### Task list
1) In the passage about George Costanza, what is the name of the fake charity he creates?
2) Please extract the part of the passage about George Costanza that runs from "Sometimes I sit" up to and including "it for himself.", copying it word for word.

### Selected text
⟨
Sometimes I sit alone and wonder whether there is a better or worse character in the history of television than George Costanza, who if you don’t know is one of the four ensemble characters on Seinfeld. Many times I have cried from laughter watching this dysfunctional, irrational man getting himself in and out of tight spots (both literally and figuratively), but just as many times I have cringed at the thought that this walking farce is based on a real person. Let’s just consider some of the things that Georgie (as his mom so affectionately calls him) has gotten away with relatively unscathed:
- He creates a fake charity called the Human Fund so that he doesn’t have to get his coworkers Christmas presents by making a donation on their behalf. He then accepts a hefty donation to his fake charity by his boss and tries to keep it for himself.
- He leaves his car in the New York Yankee’s parking garage for a week and his boss George Steinbrenner assumes he’s DEAD, so he fakes a bunch of injuries to cover for the fact that he just never goes to work.
⟩
### Data extract
⟨
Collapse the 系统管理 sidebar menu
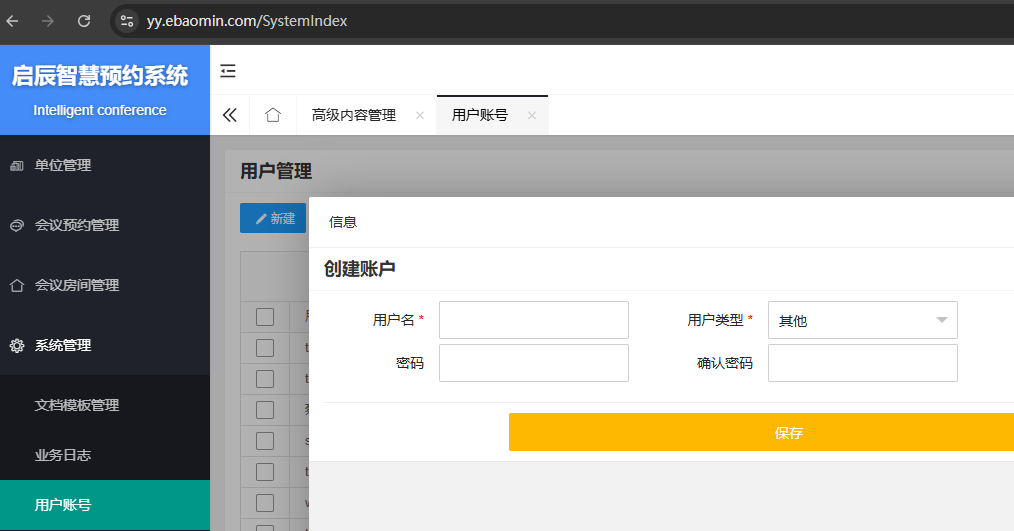tap(105, 345)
⟩
### Answers to this exercise
1) The Human Fund.

2)
Sometimes I sit alone and wonder whether there is a better or worse character in the history of television than George Costanza, who if you don’t know is one of the four ensemble characters on Seinfeld. Many times I have cried from laughter watching this dysfunctional, irrational man getting himself in and out of tight spots (both literally and figuratively), but just as many times I have cringed at the thought that this walking farce is based on a real person. Let’s just consider some of the things that Georgie (as his mom so affectionately calls him) has gotten away with relatively unscathed:
- He creates a fake charity called the Human Fund so that he doesn’t have to get his coworkers Christmas presents by making a donation on their behalf. He then accepts a hefty donation to his fake charity by his boss and tries to keep it for himself.